彼女がいるわけでもないし、タマの休日なのにやることがない。
《そうだ、巣鴨に「とげぬき地蔵」っていうのがあるらしいから行ってみるか!そんなに遠くはないから歩いてでも行けるしな》
そう思って出掛けることにした。中野駅前にある中古カメラ店で買った一眼レフカメラCanon―AV―1を肩に掛けて駒込のアパートを出た。
・・・・・・・・・・・
巣鴨駅側から白山通りを向こう側に渡って右の方に歩いていくと『巣鴨地蔵通商店街』と書いてあるアーチが見えてくる。
《ははぁ、あれが地蔵通りか~》
アーチをくぐって歩いていくと、なんだか年寄りばかりが目につく。後で知ったことなのだが、地蔵通りは『お年寄りの原宿』と言われているらしかった。それにしても若い男が一人で来るような所ではなかったようである。
暫く歩いていくと、七味唐辛子を量り売りしている露店などが並んでいて、その先にとげぬき地蔵尊があるお寺の門が見えてきた。
さてと、お地蔵さんでも写真に撮ろうかと思って門をくぐろうとした時、前から、パンチパーマにサングラス、口髭を生やした、花柄のシャツに雪駄を履いた男がひとり、肩をイカラセながらこっちに向かって歩いてきた。

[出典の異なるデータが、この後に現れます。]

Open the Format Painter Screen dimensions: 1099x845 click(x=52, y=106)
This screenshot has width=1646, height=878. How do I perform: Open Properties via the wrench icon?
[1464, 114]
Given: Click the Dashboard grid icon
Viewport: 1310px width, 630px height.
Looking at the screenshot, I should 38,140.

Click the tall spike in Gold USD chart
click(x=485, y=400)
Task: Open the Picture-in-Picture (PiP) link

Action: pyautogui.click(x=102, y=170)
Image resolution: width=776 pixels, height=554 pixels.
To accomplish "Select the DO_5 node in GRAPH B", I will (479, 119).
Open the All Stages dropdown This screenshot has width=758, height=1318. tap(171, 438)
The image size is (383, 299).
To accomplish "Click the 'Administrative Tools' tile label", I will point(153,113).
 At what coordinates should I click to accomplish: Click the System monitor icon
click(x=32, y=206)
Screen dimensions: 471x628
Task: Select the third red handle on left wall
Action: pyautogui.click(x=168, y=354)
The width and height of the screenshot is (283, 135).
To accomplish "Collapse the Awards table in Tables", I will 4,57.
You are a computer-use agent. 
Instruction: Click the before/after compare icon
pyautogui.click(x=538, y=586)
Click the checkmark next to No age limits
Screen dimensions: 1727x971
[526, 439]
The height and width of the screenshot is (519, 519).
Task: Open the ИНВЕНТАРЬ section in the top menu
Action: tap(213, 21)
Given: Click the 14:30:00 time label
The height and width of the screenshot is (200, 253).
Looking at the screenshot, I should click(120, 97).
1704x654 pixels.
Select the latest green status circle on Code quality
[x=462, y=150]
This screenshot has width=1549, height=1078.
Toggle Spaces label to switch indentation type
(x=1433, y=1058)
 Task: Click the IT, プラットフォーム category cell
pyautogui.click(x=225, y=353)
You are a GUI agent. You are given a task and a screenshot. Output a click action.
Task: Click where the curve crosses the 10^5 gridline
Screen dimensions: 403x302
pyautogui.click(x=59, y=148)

ところが門の前でなにかに滑ったのか、その男が「スッテ~ンッ!」と、それは派手に転んでしまったのだ。僕はや危うく吹き出すところだったが寸前で押し留めた。周りの人たちも一斉に注目したのだが誰ひとり笑わない。いや笑えるはずもなく、見て見ぬふりをしている。
男は誰かれに絡むことも出来ず、照れ笑いをする相手もいないので、なにやら地面に文句を言いながら立ち上り、お尻の汚れをはたきながらひとり立ち去っていったのだった。
さて、滅多にない面白いものを見せてもらった後だったが、せっかくなので「とげぬき地蔵尊」を撮影し、今度は鳩でも見に行こうかと思い、Canon―AV―1を手に、僕は白山通りを飛鳥山公園の方角へと歩き始めた。